CID G50.0: o INSS não paga pelo código, paga pela incapacidade

Neuralgia do trigêmeo e as regras de 2026

Por Lucas Ribeiro Cavalcante — OAB/CE 44.673

As crises de dor na face voltaram, o neurologista já trocou a medicação duas vezes e a carta do INSS diz: não constatada incapacidade laborativa. Você não está errado em insistir.

Você não está errado em insistir.
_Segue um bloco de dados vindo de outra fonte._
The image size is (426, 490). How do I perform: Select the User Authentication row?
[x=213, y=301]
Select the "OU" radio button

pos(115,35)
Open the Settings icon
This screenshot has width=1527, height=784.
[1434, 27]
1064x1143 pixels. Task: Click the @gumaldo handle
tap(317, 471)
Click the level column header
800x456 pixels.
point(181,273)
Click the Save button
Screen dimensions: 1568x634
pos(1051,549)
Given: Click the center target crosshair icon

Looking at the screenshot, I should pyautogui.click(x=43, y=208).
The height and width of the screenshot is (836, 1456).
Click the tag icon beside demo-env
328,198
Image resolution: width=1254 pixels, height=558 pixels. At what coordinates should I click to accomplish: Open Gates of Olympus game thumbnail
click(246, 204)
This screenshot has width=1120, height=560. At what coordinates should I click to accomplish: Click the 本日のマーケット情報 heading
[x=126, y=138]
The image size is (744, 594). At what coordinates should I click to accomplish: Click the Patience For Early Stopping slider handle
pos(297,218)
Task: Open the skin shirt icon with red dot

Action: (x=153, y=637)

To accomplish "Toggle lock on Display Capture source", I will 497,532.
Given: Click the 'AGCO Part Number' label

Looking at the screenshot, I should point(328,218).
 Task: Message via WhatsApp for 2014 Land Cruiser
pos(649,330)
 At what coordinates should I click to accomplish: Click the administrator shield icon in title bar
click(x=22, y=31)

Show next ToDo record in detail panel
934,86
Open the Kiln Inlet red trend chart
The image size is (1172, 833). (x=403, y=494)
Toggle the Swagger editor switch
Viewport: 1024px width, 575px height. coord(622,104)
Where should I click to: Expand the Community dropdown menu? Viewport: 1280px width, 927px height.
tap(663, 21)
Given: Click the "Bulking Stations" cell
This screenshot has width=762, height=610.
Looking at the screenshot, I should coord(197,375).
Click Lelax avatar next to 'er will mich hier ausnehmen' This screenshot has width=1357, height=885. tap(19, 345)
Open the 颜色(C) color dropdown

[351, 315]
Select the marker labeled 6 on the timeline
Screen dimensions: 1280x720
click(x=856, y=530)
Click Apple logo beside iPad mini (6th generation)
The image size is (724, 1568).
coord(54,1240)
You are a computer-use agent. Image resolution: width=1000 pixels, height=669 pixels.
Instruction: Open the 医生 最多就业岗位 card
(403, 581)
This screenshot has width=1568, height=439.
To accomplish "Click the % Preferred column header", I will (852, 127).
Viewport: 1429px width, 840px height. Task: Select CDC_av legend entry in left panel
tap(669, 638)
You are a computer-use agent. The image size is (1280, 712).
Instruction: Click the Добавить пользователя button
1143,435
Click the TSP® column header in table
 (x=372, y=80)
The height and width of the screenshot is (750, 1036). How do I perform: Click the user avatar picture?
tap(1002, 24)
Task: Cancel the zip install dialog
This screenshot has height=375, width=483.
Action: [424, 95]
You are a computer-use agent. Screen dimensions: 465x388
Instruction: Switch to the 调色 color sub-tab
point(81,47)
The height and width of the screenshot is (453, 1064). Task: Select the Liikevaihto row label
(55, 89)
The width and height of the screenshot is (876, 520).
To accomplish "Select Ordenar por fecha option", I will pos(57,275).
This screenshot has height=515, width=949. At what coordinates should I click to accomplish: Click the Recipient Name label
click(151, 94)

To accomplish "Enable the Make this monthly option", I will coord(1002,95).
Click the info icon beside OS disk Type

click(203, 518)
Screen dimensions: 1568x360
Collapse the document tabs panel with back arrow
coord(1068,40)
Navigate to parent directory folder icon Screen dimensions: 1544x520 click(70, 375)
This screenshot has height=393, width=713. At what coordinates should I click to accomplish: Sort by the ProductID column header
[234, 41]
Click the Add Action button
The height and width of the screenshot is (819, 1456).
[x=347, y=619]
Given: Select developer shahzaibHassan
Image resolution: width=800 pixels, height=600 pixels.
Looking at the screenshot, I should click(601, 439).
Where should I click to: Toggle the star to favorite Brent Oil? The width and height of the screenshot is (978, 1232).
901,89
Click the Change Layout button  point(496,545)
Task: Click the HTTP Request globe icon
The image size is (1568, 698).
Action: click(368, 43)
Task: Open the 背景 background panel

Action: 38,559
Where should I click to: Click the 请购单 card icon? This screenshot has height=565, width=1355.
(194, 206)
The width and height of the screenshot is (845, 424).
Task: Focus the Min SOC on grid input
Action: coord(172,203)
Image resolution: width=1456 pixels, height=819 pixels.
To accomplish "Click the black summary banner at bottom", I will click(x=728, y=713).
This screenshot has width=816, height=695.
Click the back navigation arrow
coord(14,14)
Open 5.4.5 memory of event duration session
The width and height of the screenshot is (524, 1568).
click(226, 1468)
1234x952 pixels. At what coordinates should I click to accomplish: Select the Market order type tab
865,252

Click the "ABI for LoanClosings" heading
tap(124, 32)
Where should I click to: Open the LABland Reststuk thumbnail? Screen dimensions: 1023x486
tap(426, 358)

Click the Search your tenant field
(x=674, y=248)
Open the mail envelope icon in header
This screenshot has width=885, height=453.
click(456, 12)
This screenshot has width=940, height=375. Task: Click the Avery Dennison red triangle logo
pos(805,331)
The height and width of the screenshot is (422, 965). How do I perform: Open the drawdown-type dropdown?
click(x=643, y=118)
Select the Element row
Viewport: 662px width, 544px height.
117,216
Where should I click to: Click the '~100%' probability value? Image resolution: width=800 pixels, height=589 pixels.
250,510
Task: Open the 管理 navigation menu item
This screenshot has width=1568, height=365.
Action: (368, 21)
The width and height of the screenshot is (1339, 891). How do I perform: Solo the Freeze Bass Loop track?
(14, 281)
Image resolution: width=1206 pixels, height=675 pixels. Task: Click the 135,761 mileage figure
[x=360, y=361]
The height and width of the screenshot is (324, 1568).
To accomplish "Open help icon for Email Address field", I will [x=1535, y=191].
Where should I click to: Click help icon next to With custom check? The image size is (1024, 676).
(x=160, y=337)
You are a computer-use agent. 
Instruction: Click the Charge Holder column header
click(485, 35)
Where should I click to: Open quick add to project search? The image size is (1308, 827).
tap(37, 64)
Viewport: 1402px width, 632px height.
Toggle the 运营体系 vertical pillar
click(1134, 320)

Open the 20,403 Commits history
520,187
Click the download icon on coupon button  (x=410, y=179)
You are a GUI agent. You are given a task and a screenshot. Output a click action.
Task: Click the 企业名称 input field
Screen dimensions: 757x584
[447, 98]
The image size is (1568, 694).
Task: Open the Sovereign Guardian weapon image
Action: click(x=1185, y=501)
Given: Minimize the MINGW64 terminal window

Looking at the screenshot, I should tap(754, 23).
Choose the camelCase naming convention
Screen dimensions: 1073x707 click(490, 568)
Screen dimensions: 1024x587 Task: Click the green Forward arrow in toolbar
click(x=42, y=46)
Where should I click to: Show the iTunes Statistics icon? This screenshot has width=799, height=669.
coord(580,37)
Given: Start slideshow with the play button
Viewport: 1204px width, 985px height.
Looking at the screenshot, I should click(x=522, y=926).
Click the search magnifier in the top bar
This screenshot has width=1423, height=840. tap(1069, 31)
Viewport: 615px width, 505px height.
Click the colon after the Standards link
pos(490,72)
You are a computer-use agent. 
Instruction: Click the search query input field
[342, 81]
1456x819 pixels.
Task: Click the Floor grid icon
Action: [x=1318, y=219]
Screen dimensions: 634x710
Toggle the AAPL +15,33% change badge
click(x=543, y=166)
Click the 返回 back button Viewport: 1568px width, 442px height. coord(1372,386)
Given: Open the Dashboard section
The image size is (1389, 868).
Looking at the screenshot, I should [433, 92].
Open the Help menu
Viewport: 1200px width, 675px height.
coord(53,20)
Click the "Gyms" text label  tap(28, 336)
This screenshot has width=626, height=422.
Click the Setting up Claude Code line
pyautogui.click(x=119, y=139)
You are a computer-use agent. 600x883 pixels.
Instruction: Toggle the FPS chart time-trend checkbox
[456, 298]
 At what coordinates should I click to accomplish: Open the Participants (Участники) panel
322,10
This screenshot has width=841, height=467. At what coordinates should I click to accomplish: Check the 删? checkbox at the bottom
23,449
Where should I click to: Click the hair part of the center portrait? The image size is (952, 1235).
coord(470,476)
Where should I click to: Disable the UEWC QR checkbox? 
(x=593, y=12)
Está errado no jeito de provar.

15 dias

O art. 59 da Lei 8.213/91 exige incapacidade para o trabalho habitual por mais de 15 dias consecutivos

✘ Mito

G50.0 controlado com carbamazepina e trabalho normal: sem direito

✓ Verdade

Crises refratárias que impedem falar, comer e se concentrar: com direito

Aqui está o problema desse CID: a dor é em crise, paroxística. No dia da perícia você pode estar num intervalo sem dor e parecer bem. O perito escreve três linhas e nega.

Qualidade de segurado ativa

Carência de 12 contribuições

Incapacidade provada na perícia

Dica

Se a neuralgia é secundária a outra doença, como esclerose múltipla (CID G35) ou tumor de nervo craniano, exija os DOIS códigos no laudo. A doença de base pode dispensar a carência.

O INSS negou. Acabou?

Não. Há três caminhos: incapacidade temporária, BPC/LOAS e aposentadoria por incapacidade permanente.

Sua dor existe mesmo no dia em que a perícia não a enxerga. Prove do jeito certo.